Posts Tagged ‘duality’

How painful to understand

Monday, December 29th, 2008

For all of those who still believe that human mind is a ‘newtonion’ one state machine and who see research as a tool to find out which state a certain consumer is in (preferably count the consumers, find out were they live and send them a message ‘buy my stuff’, a few examples to attack their view on the world.

The way we percieve pain is extremely dependent on context. If you look at your painful hand with a looking glass the pain grows, if you look at it with the opposite (making your hand look smaller) the pain diminish. (example form Dave Snowden’s blog, more to be found there)

Taste of any food is highly dependent on context. Beer drinkers are not able in a double blind test to find their own beer within others. But if they drink it branded, the taste difference is big. Old school would say: the consumer is stupid.
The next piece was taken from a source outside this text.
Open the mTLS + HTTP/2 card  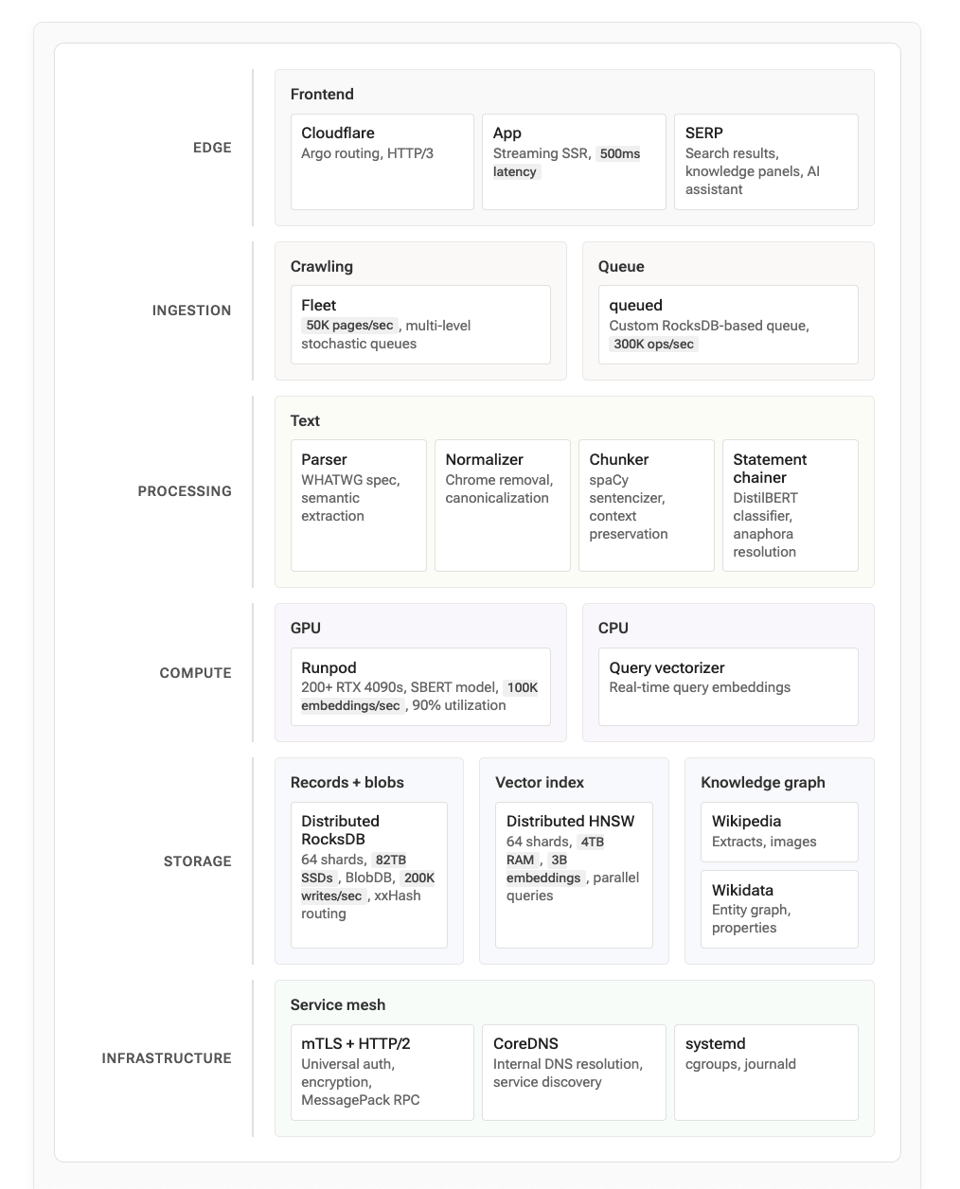point(382,1071)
However, neuroscience has prooved other wise: you really taste something different. The taste really changes when it is branded.

Taste is not a fixed state thing, neither is pain, neither is any of the most important motivators for buying anything. As a marketing director you should be more than aware that the concepts you are dealing with are highly dualistic, highly ambigeous and you can never trust on simple ideas.
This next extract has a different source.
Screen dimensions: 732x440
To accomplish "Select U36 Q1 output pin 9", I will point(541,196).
Schröders cat: true, false ánd somewhere in between

Wednesday, December 24th, 2008

In an early December blog I introduced the concept of the human mind being in several states at the same time. Often we implicitly assume that our mind should be in one state only, for instance either positive or negative about something. In reality it is quite clear that human mind is capable of containing many different and even opposing views at the same time. However our conscious mind really likes to pick out one of those and declare that one the ‘actual’  one, because it hates ambiguity. The idea of holding opposite ideas or being in several states at the same time has its famous counterpart in physics: Schröders cat.

Schröder as opposed to Boole, was very interested in duality: concepts needn’t be either or, could very easily be and and. This is very well expressed in his famous cat dilemma. Unfortunately I was’t able to find reference to Schröders cat dilemma on the internet. But I can describe it briefly: you are looking at a device with a cat in it. If you open the device, you could kill the cat by opening it. But it is also possible that the opening of the de device did not kill the cat, that it was already dead. You don’t know after opening: therefore the cat is in two states at the same time: dead and living. You think this is bullshit? Won’t blame you, if you think so, but actual this dilemma is a ‘macro’ description of a very normal phenomenon in quantum mechanics.

This is a parallel for research. The research itself interferes with reality. It is not possible to separate research and action. The outcome of the research is not revealing an ‘objective’ truth that is out there to be discovered (such as looking for a pebble in the ground). The outcome is not just there, it is formed by research. This concept is common knowledge in physics, but it is often ignored in social research. Look at the ‘Obama’ story. Asking questions about ‘whom will you vote for’ presuppose that you as a respondent sort of know that: you just have to look within your own mind to find the ‘Obama’ or the ‘MacCain’ pebble. As if it is a simple notion. In fact the respondents do not really know what they will be voting for when the ‘real decision’  has to be made. You could argue that all of the voters are in several states, and that the chances of the one state over the other can be bigger in one person than in the other. On top of that, the research results are absolutely influencing the endstate: if I can trust that Obama wins, the chances might increase for his opponent or the other way round. Research is part of the reality, can’t be separated from it. This is where quantum mechanics meet politics.

In quantum mechanics the concept of ’several states’ is quite normal, the system is forced to chose one state as a consequence of the research (the system being watched). No ‘true or false’  in quantum mechanics: true, false ánd something in between. Marketing directors have a big problem with this concept in their consumers. It is more comfortable and easy to understand opinions as ‘fixed state’ and ’simple’ items. So often the research can be viewed as opening the cats door, killing the cat as a consequence.